TASK DIRECTIONS - Revise the records from the first line through the line containing "Action: [828, 236]", changing "box" to "rectangle" and leaving everything else unchanged.

[Start EXERCISE DATA]

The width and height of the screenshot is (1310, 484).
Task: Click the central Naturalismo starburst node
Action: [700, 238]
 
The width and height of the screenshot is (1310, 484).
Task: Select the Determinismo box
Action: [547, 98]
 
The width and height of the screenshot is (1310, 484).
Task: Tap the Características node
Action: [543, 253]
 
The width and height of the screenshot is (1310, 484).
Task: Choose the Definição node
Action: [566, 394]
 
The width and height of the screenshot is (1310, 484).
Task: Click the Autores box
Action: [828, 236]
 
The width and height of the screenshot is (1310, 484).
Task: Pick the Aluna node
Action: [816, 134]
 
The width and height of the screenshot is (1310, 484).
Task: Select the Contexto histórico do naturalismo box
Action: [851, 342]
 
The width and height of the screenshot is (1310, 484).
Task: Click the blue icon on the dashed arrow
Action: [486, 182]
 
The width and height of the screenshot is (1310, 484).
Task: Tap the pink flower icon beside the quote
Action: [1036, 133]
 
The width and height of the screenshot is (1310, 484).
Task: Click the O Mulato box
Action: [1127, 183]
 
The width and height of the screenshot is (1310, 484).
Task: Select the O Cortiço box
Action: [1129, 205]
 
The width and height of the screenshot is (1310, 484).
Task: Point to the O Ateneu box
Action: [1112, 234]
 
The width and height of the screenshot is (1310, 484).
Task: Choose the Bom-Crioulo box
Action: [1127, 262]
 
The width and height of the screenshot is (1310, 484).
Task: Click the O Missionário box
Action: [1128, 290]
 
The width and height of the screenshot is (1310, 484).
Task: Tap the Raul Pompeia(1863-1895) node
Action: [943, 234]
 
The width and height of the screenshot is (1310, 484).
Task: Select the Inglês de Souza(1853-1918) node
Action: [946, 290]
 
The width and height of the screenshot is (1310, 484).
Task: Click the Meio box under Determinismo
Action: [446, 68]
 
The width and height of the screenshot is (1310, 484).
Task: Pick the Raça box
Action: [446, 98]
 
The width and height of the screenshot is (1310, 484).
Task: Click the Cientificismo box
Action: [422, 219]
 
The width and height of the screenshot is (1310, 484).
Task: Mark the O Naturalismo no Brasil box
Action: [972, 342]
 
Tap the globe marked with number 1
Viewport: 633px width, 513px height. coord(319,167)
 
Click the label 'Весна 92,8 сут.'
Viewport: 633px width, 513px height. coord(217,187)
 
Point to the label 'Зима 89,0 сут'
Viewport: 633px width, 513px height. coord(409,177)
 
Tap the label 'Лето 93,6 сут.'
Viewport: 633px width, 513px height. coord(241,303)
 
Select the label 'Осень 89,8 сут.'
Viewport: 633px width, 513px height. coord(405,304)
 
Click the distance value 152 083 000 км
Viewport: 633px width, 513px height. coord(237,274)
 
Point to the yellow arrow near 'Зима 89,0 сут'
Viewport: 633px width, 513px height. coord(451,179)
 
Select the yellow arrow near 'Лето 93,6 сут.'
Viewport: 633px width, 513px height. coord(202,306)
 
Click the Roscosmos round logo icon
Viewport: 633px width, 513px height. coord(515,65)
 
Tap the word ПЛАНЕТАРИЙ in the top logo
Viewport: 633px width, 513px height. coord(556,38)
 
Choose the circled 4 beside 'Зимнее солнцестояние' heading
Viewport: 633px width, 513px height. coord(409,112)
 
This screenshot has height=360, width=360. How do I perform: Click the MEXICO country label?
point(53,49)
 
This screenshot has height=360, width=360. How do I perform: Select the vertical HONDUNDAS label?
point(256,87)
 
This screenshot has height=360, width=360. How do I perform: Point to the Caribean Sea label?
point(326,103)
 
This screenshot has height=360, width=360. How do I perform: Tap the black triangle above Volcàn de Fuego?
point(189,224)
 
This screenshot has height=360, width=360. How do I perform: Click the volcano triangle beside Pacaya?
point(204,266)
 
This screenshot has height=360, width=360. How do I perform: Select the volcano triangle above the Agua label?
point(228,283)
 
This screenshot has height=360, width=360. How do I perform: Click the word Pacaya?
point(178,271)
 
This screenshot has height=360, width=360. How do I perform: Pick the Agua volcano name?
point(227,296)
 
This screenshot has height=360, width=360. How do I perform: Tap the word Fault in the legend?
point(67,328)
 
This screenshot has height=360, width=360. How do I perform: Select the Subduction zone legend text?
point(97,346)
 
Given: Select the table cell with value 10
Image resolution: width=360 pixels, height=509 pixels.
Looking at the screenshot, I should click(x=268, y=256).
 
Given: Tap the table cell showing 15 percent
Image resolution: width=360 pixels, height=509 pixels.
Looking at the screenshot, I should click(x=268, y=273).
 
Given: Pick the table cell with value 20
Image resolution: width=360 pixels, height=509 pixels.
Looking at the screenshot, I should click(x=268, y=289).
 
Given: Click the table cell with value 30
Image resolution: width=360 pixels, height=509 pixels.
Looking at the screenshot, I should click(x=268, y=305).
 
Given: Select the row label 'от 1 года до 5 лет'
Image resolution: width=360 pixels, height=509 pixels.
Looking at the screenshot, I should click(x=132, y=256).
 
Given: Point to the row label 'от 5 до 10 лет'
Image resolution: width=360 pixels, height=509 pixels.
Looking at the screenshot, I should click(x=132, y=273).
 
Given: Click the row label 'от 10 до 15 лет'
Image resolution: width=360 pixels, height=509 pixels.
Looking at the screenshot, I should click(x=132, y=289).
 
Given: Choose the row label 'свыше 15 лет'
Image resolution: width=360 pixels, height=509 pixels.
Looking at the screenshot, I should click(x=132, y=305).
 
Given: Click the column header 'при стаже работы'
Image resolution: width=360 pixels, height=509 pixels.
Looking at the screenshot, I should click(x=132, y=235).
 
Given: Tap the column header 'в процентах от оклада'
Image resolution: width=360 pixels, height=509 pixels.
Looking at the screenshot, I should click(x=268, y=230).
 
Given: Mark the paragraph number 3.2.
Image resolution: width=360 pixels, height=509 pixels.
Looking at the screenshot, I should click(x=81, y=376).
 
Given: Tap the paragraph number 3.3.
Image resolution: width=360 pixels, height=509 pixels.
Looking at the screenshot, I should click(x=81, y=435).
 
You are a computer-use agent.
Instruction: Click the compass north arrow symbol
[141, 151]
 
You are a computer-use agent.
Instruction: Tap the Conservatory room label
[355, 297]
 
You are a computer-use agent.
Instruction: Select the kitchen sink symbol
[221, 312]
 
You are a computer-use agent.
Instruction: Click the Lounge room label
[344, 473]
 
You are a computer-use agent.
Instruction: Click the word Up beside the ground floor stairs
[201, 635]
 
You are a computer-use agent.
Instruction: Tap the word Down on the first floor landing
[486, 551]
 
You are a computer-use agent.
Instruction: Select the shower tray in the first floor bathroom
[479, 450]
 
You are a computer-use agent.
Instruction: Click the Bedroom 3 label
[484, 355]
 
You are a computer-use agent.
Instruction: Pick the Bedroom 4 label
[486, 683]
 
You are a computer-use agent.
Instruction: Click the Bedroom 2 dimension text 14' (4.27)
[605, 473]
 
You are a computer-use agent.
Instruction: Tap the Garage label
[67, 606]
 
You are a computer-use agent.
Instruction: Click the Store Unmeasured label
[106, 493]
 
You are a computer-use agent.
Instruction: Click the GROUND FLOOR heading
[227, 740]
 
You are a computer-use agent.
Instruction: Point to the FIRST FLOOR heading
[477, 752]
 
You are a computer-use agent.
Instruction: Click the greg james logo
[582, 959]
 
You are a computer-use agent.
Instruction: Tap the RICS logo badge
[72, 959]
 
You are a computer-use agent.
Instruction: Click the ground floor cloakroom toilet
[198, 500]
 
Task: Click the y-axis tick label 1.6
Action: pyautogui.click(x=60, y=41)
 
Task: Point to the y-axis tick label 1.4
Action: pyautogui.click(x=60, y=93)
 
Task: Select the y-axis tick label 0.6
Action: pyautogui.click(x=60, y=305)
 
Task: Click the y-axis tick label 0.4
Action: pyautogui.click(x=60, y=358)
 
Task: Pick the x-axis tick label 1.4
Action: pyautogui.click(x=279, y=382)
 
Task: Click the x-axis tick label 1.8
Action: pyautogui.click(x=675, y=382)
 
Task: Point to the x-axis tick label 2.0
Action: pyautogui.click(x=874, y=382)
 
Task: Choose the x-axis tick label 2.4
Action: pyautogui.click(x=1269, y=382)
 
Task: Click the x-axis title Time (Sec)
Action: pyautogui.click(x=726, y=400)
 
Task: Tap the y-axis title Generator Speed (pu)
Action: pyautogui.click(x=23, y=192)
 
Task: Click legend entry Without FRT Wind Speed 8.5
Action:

[End EXERCISE DATA]

REPLY TO THE TASK -
The width and height of the screenshot is (1310, 484).
Task: Click the central Naturalismo starburst node
Action: [700, 238]
 
The width and height of the screenshot is (1310, 484).
Task: Select the Determinismo rectangle
Action: [547, 98]
 
The width and height of the screenshot is (1310, 484).
Task: Tap the Características node
Action: [543, 253]
 
The width and height of the screenshot is (1310, 484).
Task: Choose the Definição node
Action: [566, 394]
 
The width and height of the screenshot is (1310, 484).
Task: Click the Autores rectangle
Action: [828, 236]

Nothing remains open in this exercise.